A Waterloo Region startup has teamed up with a provincial agency to help Ontario’s hospitals and long-term care facilities identify workplace threats and improve safety.

The upshot is not only safer working conditions, but better bang for every taxpayer dollar spent.

Focus 21 is a nearly five-year-old firm, originally incubated at Communitech, that designs software solutions. It connected with an organization called the Public Services Health & Safety Association, which is tasked by the Ontario Ministry of Labour to reduce workplace risks and prevent occupational injuries and illness, more than two years ago. The company eventually bid on a project to help PSHSA turn what was a paper-based risk evaluation system for hospitals and long-term care facilities into a fully functional, self-service portal that care facilities can use to ensure they’re in compliance with health and safety legislation, and to improve workplace safety.

The outcome has been reduced administrative workload for both the PSHSA and hospitals, better compliance, savings across the board. And safer hospitals.

“For sure it’s making a difference,” says Henrietta Van Hulle, Vice-President, Client Outreach, at PSHSA, who adds that some 300 healthcare organizations in Ontario have created accounts using the new online tool and that hundreds of assessments have now been completed.

“A one-to-one approach for delivering safety information is not going to work when we have thousands and thousands of healthcare organizations across the province and we have a small staff,” says Van Hulle. “We can certainly see the interest there for leveraging technology, from these types of assessment tools and even in the way we deliver training and information.

“It’s been a good partnership.”

That’s music to the ears for Focus 21 CEO and co-founder Ilya Peskov, who says making a difference, using technology for good, is baked into his company’s DNA.

“We are very aligned with the Tech-for-Good Declaration,” says Peskov, referencing the living document forged by a group of attendees at last year’s inaugural True North Conference that established a set of guiding principles for builders of technology.

“We love making platforms that do good.”

The collaboration, he says, began “totally randomly” with a phone call that happened to get made at the right time. “We were looking for clients.

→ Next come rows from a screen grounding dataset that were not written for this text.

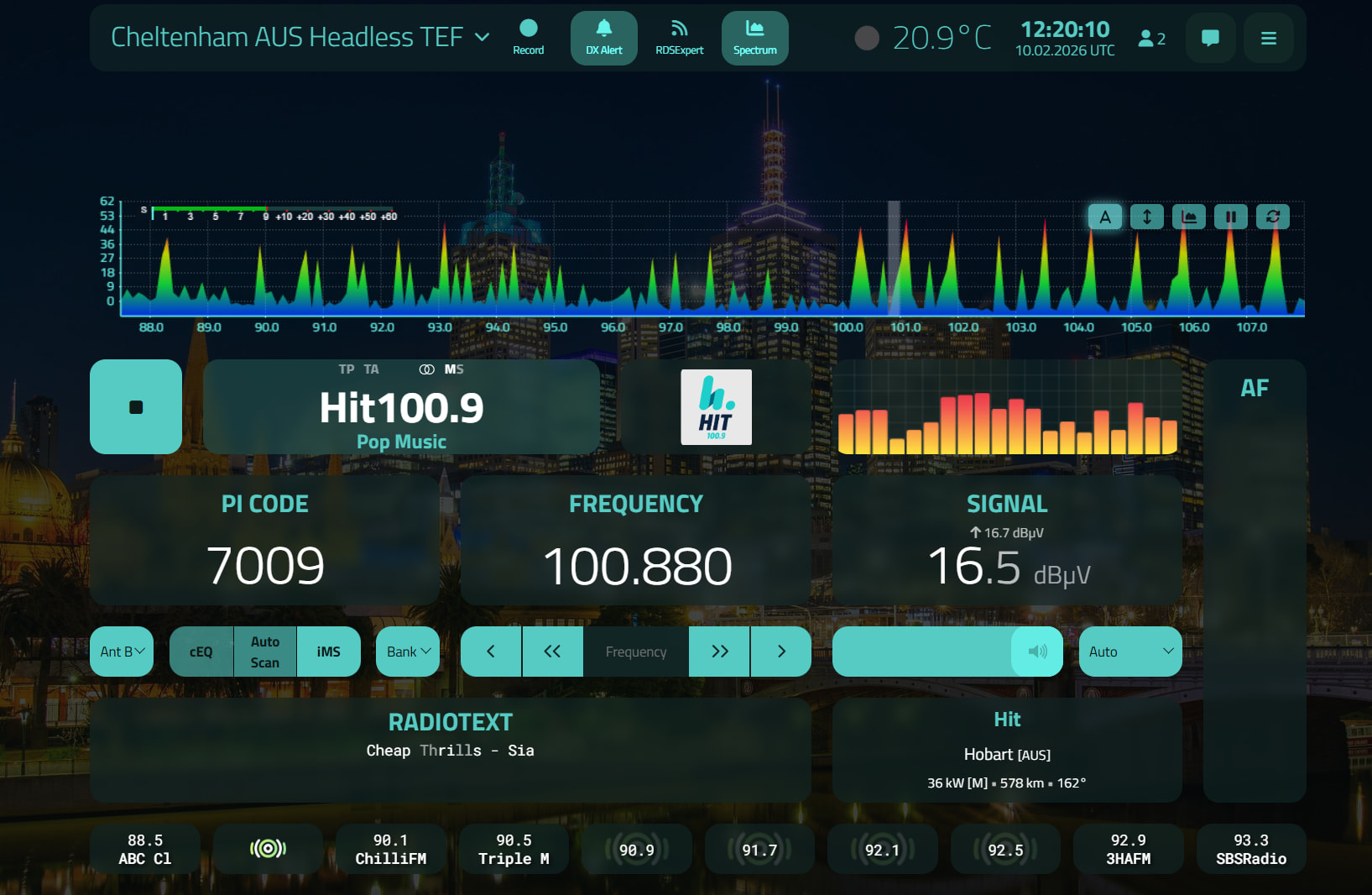Image resolution: width=1372 pixels, height=895 pixels.
Task: Open the Bank dropdown
Action: pyautogui.click(x=408, y=652)
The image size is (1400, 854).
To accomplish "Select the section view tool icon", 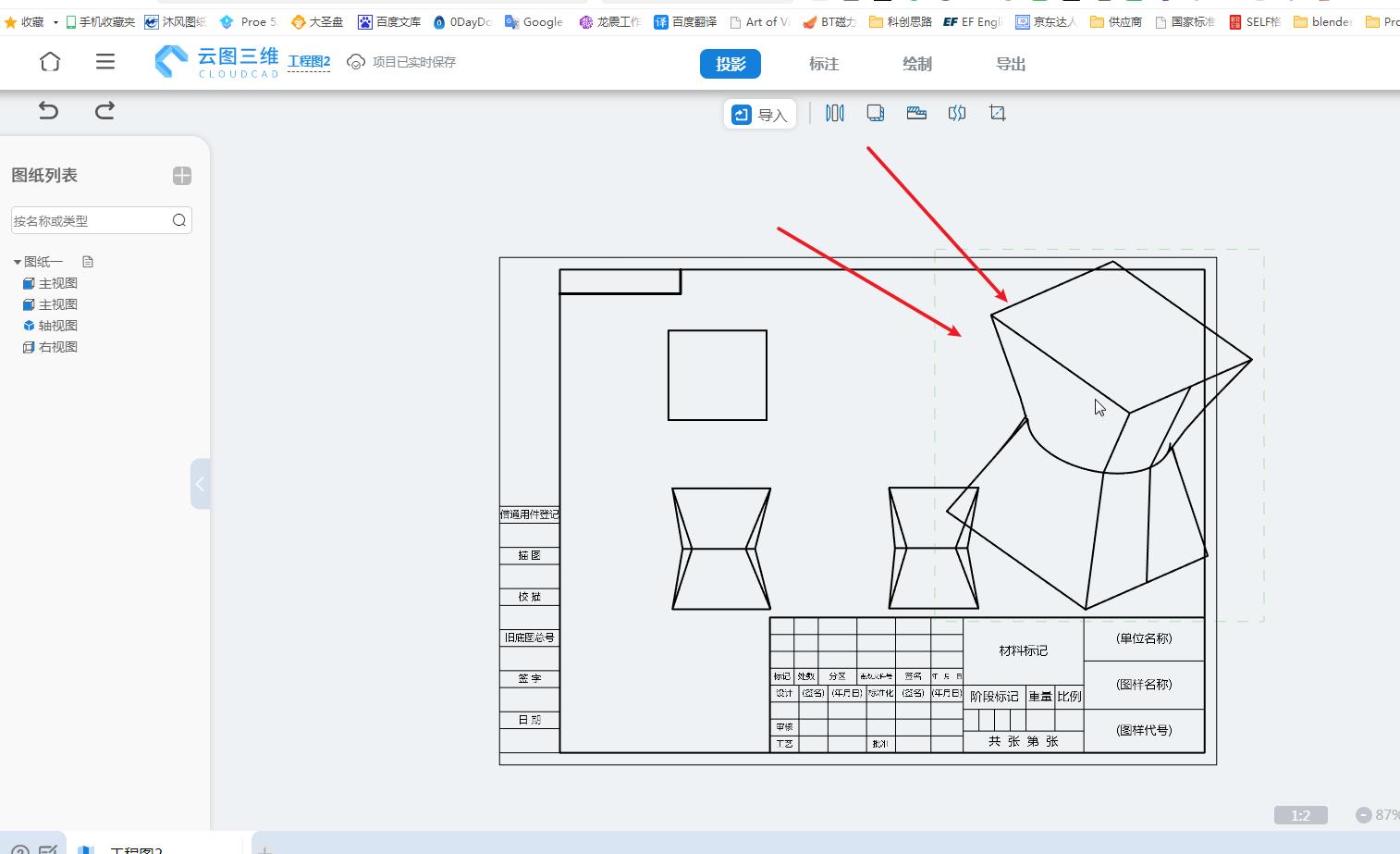I will [x=916, y=113].
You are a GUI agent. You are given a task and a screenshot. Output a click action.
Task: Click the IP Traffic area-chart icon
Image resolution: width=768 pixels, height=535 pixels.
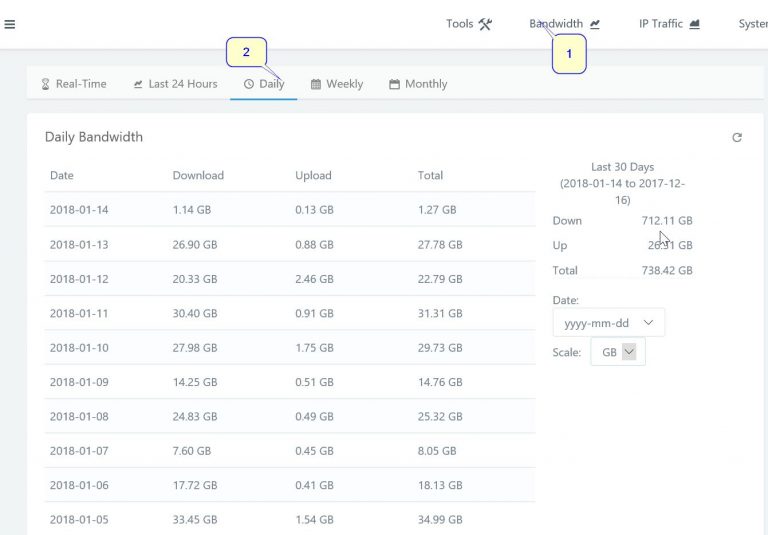[695, 24]
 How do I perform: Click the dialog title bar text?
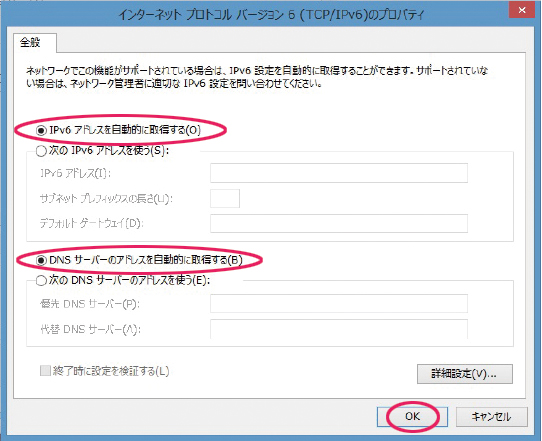pyautogui.click(x=271, y=15)
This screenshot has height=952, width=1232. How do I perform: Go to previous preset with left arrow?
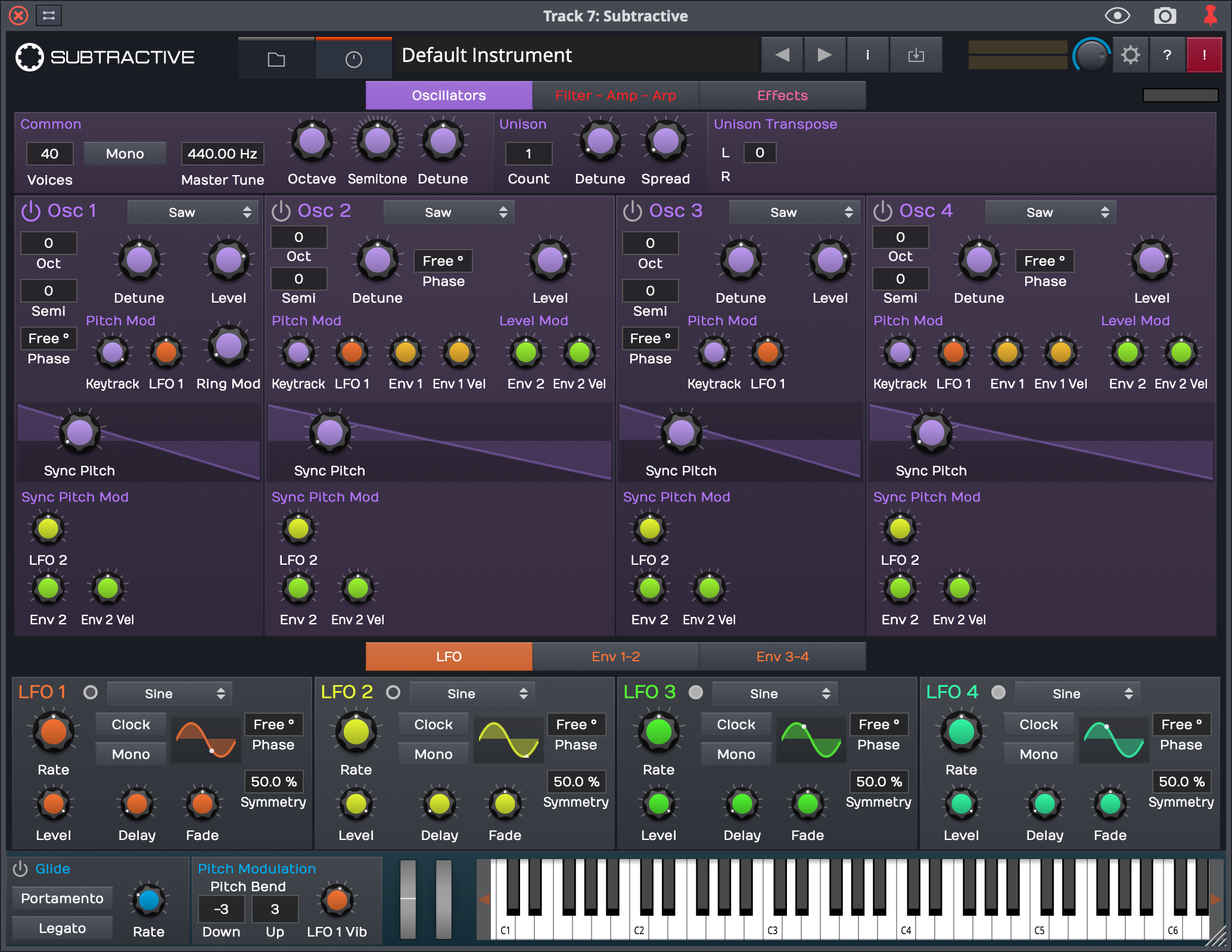(782, 55)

They were looking for technology partners.”

A series of fact finding meetings took place in order to understand PSHSA’s mission and workflows and then construction began on a made-to-order solution.

“It’s like a project management tool for [hospitals and care facilities] to complete the risk assessment and know what [their] scorecard and rating is,” says Peskov.

“It digests information by department and creates recommendations and to-do lists and an action plan to minimize the risk [they’ve] just reported. It explains in clear English what needs to be done and you can assign a person and a due date.

“It not only generates good reporting for the Ministry, [but] for the hospital administrator it creates a nice, clean dashboard of how the assessment is going and which areas to pay attention to.

“It’s a great example of investing in technology and making an impact at a way different scale.”

Focus 21 now has nearly 50 employees and contractors. Last April it moved out of Communitech and leased space at 101 Frederick St., the same building that houses the Kitchener passport office. Another growing tech company, ApplyBoard, has recently moved into the same building.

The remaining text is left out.